= Exercise =
Every entry must be duplicated precisely as written.

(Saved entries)
● ● ● ●
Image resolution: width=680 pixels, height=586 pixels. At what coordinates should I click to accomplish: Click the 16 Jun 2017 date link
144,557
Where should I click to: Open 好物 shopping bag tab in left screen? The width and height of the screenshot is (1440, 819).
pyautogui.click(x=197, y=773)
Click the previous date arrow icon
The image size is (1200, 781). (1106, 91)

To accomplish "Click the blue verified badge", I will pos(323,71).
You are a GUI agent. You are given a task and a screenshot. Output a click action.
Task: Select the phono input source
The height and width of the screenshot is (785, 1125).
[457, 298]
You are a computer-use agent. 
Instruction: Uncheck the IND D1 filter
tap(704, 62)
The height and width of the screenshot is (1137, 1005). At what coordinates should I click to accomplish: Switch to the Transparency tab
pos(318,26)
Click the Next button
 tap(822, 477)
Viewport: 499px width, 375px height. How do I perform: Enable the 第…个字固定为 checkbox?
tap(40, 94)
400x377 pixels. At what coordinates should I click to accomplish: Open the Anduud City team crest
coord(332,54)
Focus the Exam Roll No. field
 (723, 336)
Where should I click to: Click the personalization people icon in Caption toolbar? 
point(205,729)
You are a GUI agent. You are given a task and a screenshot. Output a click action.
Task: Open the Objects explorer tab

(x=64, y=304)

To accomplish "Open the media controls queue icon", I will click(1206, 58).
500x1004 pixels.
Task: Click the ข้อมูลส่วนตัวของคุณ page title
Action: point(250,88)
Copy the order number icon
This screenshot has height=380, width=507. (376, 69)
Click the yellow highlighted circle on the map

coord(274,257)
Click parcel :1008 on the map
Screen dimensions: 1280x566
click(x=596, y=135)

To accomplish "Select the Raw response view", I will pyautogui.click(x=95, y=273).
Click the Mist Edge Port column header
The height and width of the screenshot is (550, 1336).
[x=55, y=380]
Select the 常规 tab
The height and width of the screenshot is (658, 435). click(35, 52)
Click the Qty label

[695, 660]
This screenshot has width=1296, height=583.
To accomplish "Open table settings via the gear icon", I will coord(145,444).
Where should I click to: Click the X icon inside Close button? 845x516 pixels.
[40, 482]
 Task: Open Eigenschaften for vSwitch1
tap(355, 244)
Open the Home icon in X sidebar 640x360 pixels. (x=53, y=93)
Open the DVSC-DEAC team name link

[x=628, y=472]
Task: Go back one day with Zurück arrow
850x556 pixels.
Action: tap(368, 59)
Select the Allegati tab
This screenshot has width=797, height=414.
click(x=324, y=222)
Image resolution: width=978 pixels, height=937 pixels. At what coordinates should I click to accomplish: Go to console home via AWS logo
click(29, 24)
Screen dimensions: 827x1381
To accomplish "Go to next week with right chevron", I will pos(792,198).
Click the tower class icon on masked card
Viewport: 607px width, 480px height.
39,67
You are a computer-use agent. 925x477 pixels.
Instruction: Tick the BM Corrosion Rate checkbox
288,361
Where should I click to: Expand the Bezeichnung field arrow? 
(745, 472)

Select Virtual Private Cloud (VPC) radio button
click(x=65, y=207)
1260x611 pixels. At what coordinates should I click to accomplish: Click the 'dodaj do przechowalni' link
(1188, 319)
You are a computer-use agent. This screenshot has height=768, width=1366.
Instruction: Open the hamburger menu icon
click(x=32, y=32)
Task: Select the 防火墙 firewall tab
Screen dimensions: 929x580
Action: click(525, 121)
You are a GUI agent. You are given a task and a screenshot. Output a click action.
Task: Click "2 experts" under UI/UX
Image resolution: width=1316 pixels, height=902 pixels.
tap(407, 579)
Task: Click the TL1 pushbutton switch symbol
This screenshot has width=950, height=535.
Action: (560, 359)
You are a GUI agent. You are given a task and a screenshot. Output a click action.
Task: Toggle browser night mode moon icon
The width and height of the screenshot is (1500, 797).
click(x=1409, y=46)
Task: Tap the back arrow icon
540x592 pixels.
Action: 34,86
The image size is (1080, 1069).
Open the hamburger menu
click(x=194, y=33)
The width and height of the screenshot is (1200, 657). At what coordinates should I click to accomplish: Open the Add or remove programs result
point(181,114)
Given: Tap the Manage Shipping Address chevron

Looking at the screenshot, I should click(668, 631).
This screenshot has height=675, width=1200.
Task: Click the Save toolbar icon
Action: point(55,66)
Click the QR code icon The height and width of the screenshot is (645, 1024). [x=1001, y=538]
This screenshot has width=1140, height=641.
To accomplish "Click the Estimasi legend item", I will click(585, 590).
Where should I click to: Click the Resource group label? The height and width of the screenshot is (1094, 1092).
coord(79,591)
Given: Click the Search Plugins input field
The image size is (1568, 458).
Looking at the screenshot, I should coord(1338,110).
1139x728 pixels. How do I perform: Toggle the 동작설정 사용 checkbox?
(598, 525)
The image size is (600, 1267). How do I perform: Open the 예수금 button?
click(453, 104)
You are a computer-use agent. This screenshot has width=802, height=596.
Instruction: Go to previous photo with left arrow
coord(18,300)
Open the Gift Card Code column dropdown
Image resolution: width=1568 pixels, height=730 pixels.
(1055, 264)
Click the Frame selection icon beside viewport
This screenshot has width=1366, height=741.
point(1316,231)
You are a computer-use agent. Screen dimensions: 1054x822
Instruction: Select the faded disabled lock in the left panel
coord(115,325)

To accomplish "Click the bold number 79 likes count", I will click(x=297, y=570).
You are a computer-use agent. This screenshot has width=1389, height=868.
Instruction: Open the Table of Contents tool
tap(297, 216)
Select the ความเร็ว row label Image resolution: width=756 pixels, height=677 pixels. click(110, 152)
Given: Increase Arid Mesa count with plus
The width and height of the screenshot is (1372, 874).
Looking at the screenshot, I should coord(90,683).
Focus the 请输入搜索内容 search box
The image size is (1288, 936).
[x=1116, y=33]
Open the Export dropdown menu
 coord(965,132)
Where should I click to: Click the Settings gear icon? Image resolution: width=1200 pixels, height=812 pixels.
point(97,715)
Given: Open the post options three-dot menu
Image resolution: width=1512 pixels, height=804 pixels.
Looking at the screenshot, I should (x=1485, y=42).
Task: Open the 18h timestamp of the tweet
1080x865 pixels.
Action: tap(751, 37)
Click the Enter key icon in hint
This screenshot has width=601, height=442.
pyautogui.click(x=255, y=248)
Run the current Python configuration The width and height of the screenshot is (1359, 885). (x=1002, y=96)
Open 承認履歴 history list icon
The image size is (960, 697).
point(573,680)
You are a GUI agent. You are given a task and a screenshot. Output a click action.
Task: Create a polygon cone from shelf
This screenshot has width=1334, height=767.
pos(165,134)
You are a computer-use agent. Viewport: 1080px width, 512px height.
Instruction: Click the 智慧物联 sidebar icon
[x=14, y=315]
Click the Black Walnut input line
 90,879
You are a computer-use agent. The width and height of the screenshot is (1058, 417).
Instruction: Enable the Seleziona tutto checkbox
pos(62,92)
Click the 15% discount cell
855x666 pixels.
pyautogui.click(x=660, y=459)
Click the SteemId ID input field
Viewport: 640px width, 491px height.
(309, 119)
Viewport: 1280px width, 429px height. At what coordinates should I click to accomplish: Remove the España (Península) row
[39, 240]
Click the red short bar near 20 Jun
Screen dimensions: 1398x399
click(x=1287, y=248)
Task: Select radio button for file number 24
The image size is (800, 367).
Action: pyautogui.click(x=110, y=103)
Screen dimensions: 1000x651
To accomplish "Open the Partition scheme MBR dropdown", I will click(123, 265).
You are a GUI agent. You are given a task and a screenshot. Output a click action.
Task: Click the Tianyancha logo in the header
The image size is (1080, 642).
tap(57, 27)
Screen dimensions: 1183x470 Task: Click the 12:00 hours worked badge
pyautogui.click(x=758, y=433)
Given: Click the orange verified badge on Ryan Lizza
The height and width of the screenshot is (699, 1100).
● ● ● ●
= Task output =
Image resolution: width=680 pixels, height=586 pixels. At what coordinates should I click to accomplish: Click the 16 Jun 2017 date link
144,557
Where should I click to: Open 好物 shopping bag tab in left screen? The width and height of the screenshot is (1440, 819).
pyautogui.click(x=197, y=773)
Click the previous date arrow icon
The image size is (1200, 781). (1106, 91)

To accomplish "Click the blue verified badge", I will pos(323,71).
You are a GUI agent. You are given a task and a screenshot. Output a click action.
Task: Select the phono input source
The height and width of the screenshot is (785, 1125).
[457, 298]
You are a computer-use agent. 
Instruction: Uncheck the IND D1 filter
tap(704, 62)
The height and width of the screenshot is (1137, 1005). At what coordinates should I click to accomplish: Switch to the Transparency tab
pos(318,26)
Click the Next button
 tap(822, 477)
Viewport: 499px width, 375px height. How do I perform: Enable the 第…个字固定为 checkbox?
tap(40, 94)
400x377 pixels. At what coordinates should I click to accomplish: Open the Anduud City team crest
coord(332,54)
Focus the Exam Roll No. field
 (723, 336)
Where should I click to: Click the personalization people icon in Caption toolbar? 
point(205,729)
You are a GUI agent. You are given a task and a screenshot. Output a click action.
Task: Open the Objects explorer tab

(x=64, y=304)

To accomplish "Open the media controls queue icon", I will click(1206, 58).
500x1004 pixels.
Task: Click the ข้อมูลส่วนตัวของคุณ page title
Action: point(250,88)
Copy the order number icon
This screenshot has height=380, width=507. (376, 69)
Click the yellow highlighted circle on the map

coord(274,257)
Click parcel :1008 on the map
Screen dimensions: 1280x566
click(x=596, y=135)

To accomplish "Select the Raw response view", I will pyautogui.click(x=95, y=273).
Click the Mist Edge Port column header
The height and width of the screenshot is (550, 1336).
[x=55, y=380]
Select the 常规 tab
The height and width of the screenshot is (658, 435). click(35, 52)
Click the Qty label

[695, 660]
This screenshot has width=1296, height=583.
To accomplish "Open table settings via the gear icon", I will coord(145,444).
Where should I click to: Click the X icon inside Close button? 845x516 pixels.
[40, 482]
 Task: Open Eigenschaften for vSwitch1
tap(355, 244)
Open the Home icon in X sidebar 640x360 pixels. (x=53, y=93)
Open the DVSC-DEAC team name link

[x=628, y=472]
Task: Go back one day with Zurück arrow
850x556 pixels.
Action: tap(368, 59)
Select the Allegati tab
This screenshot has width=797, height=414.
click(x=324, y=222)
Image resolution: width=978 pixels, height=937 pixels. At what coordinates should I click to accomplish: Go to console home via AWS logo
click(29, 24)
Screen dimensions: 827x1381
To accomplish "Go to next week with right chevron", I will pos(792,198).
Click the tower class icon on masked card
Viewport: 607px width, 480px height.
39,67
You are a computer-use agent. 925x477 pixels.
Instruction: Tick the BM Corrosion Rate checkbox
288,361
Where should I click to: Expand the Bezeichnung field arrow? 
(745, 472)

Select Virtual Private Cloud (VPC) radio button
click(x=65, y=207)
1260x611 pixels. At what coordinates should I click to accomplish: Click the 'dodaj do przechowalni' link
(1188, 319)
You are a computer-use agent. This screenshot has height=768, width=1366.
Instruction: Open the hamburger menu icon
click(x=32, y=32)
Task: Select the 防火墙 firewall tab
Screen dimensions: 929x580
Action: click(525, 121)
You are a GUI agent. You are given a task and a screenshot. Output a click action.
Task: Click "2 experts" under UI/UX
Image resolution: width=1316 pixels, height=902 pixels.
tap(407, 579)
Task: Click the TL1 pushbutton switch symbol
This screenshot has width=950, height=535.
Action: (560, 359)
You are a GUI agent. You are given a task and a screenshot. Output a click action.
Task: Toggle browser night mode moon icon
The width and height of the screenshot is (1500, 797).
click(x=1409, y=46)
Task: Tap the back arrow icon
540x592 pixels.
Action: 34,86
The image size is (1080, 1069).
Open the hamburger menu
click(x=194, y=33)
The width and height of the screenshot is (1200, 657). At what coordinates should I click to accomplish: Open the Add or remove programs result
point(181,114)
Given: Tap the Manage Shipping Address chevron

Looking at the screenshot, I should click(668, 631).
This screenshot has height=675, width=1200.
Task: Click the Save toolbar icon
Action: point(55,66)
Click the QR code icon The height and width of the screenshot is (645, 1024). [x=1001, y=538]
This screenshot has width=1140, height=641.
To accomplish "Click the Estimasi legend item", I will click(585, 590).
Where should I click to: Click the Resource group label? The height and width of the screenshot is (1094, 1092).
coord(79,591)
Given: Click the Search Plugins input field
The image size is (1568, 458).
Looking at the screenshot, I should coord(1338,110).
1139x728 pixels. How do I perform: Toggle the 동작설정 사용 checkbox?
(598, 525)
The image size is (600, 1267). How do I perform: Open the 예수금 button?
click(453, 104)
You are a computer-use agent. This screenshot has width=802, height=596.
Instruction: Go to previous photo with left arrow
coord(18,300)
Open the Gift Card Code column dropdown
Image resolution: width=1568 pixels, height=730 pixels.
(1055, 264)
Click the Frame selection icon beside viewport
This screenshot has width=1366, height=741.
point(1316,231)
You are a computer-use agent. Screen dimensions: 1054x822
Instruction: Select the faded disabled lock in the left panel
coord(115,325)

To accomplish "Click the bold number 79 likes count", I will click(x=297, y=570).
You are a computer-use agent. This screenshot has width=1389, height=868.
Instruction: Open the Table of Contents tool
tap(297, 216)
Select the ความเร็ว row label Image resolution: width=756 pixels, height=677 pixels. click(110, 152)
Given: Increase Arid Mesa count with plus
The width and height of the screenshot is (1372, 874).
Looking at the screenshot, I should coord(90,683).
Focus the 请输入搜索内容 search box
The image size is (1288, 936).
[x=1116, y=33]
Open the Export dropdown menu
 coord(965,132)
Where should I click to: Click the Settings gear icon? Image resolution: width=1200 pixels, height=812 pixels.
point(97,715)
Given: Open the post options three-dot menu
Image resolution: width=1512 pixels, height=804 pixels.
Looking at the screenshot, I should (x=1485, y=42).
Task: Open the 18h timestamp of the tweet
1080x865 pixels.
Action: tap(751, 37)
Click the Enter key icon in hint
This screenshot has width=601, height=442.
pyautogui.click(x=255, y=248)
Run the current Python configuration The width and height of the screenshot is (1359, 885). (x=1002, y=96)
Open 承認履歴 history list icon
The image size is (960, 697).
point(573,680)
You are a GUI agent. You are given a task and a screenshot. Output a click action.
Task: Create a polygon cone from shelf
This screenshot has width=1334, height=767.
pos(165,134)
You are a computer-use agent. Viewport: 1080px width, 512px height.
Instruction: Click the 智慧物联 sidebar icon
[x=14, y=315]
Click the Black Walnut input line
 90,879
You are a computer-use agent. The width and height of the screenshot is (1058, 417).
Instruction: Enable the Seleziona tutto checkbox
pos(62,92)
Click the 15% discount cell
855x666 pixels.
pyautogui.click(x=660, y=459)
Click the SteemId ID input field
Viewport: 640px width, 491px height.
(309, 119)
Viewport: 1280px width, 429px height. At what coordinates should I click to accomplish: Remove the España (Península) row
[39, 240]
Click the red short bar near 20 Jun
Screen dimensions: 1398x399
click(x=1287, y=248)
Task: Select radio button for file number 24
The image size is (800, 367).
Action: pyautogui.click(x=110, y=103)
Screen dimensions: 1000x651
To accomplish "Open the Partition scheme MBR dropdown", I will click(123, 265).
You are a GUI agent. You are given a task and a screenshot. Output a click action.
Task: Click the Tianyancha logo in the header
The image size is (1080, 642).
tap(57, 27)
Screen dimensions: 1183x470 Task: Click the 12:00 hours worked badge
pyautogui.click(x=758, y=433)
Given: Click the orange verified badge on Ryan Lizza
The height and width of the screenshot is (699, 1100).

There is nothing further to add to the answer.